Lord Lilley: To ask Her Majesty’s Government how much was spent recruiting nurses from overseas on accommodation, flights, quarantine and administration, excluding salaries, in the most recent year for which figures are available
Lord Kamall: The information requested on money spent on recruiting nurses from overseas is not collected centrally.
Lord Lilley: To ask Her Majesty’s Government how many applications for nursing courses were (1) received, (2) accepted, and (3) refused, places in (a) 2019, (b) 2020, and (c) 2021, at universities in England.
The following table shows the number of applications made to a nursing course and subsequent acceptances in England in 2019, 2020 and 2021. Data on the number of applications refused is not held centrally.
2019 2020 2021
Applications 128,810 145,925 181,645
Acceptances 23,630 29,740 30,185
Source: Universities and Colleges Admissions Service undergraduate sector-level end of cycle data resources 2021.
An applicant can make up to five separate course applications. Only one place can be accepted.
Lord Lilley: To ask Her Majesty’s Government how many nurses were recruited from overseas in (1) 2019, (2) 2020, (3) 2021, and (4) in the last 12 months for which figures are available.
Lord Kamall: This information is not collected in the format requested. While the National Health Service Electronic Staff Record collects self-reported data on nationality, this does not show where staff were trained or the country in which they were a resident at the time of recruitment.
Lord Lilley: To ask Her Majesty’s Government whether universities in England face any financial or other restrictions on the number of nurses they may accept for training; and if so, what are the restrictions.

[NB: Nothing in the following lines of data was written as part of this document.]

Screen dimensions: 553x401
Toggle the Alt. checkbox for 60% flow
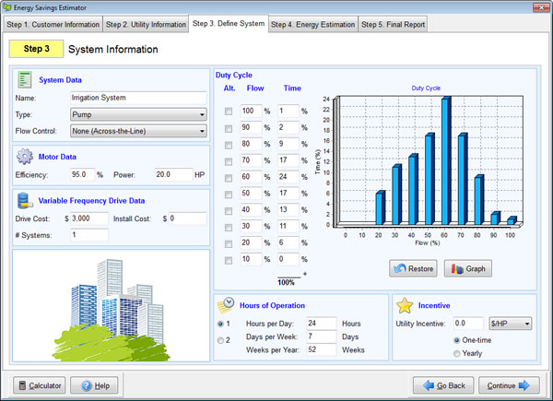229,176
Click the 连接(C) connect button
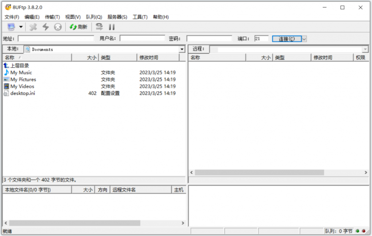Screen dimensions: 372x236 [x=287, y=39]
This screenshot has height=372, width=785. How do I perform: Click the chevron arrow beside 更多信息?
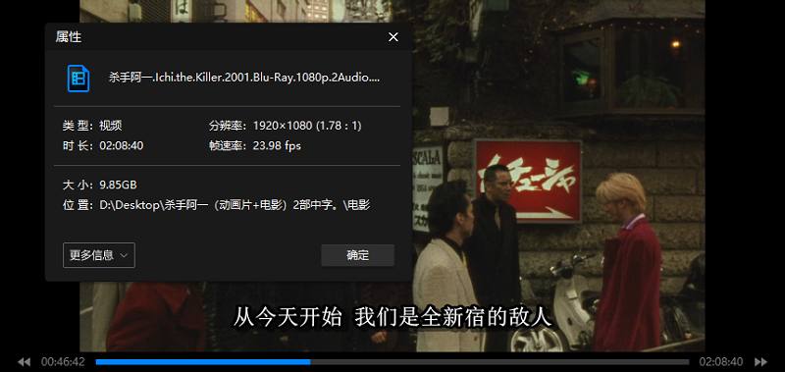coord(124,256)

Baroness Barran: The government does not impose a cap on nurse training places. Higher Education Providers (HEPs) make decisions on their intakes, and these are based on demand from suitable candidates and the ability of education and healthcare systems to provide the necessary capacity (both academic and practise). HEPs receive funding to support the delivery of these courses from student fees, as well as additional support from the Strategic Priorities Grant.
We have committed to deliver 50,000 more nurses into the NHS by the end of this Parliament. We will achieve this through a combination of investing in and diversifying our training pipeline and recruiting and retaining more nurses in the NHS.
Since September 2020, all eligible nursing, midwifery and allied health profession students have received a non-repayable training grant of a minimum of £5,000 per academic year. Additional funding is also available for studying certain courses, for example mental health and learning disabilities nursing, with further financial support available to students for childcare, accommodation costs and travel costs.
This support package comes in addition to maintenance and tuition fee loans provided by the Student Loans Company. It enables healthcare students to focus on their studies and placements and helps alleviate financial pressures which students might be facing.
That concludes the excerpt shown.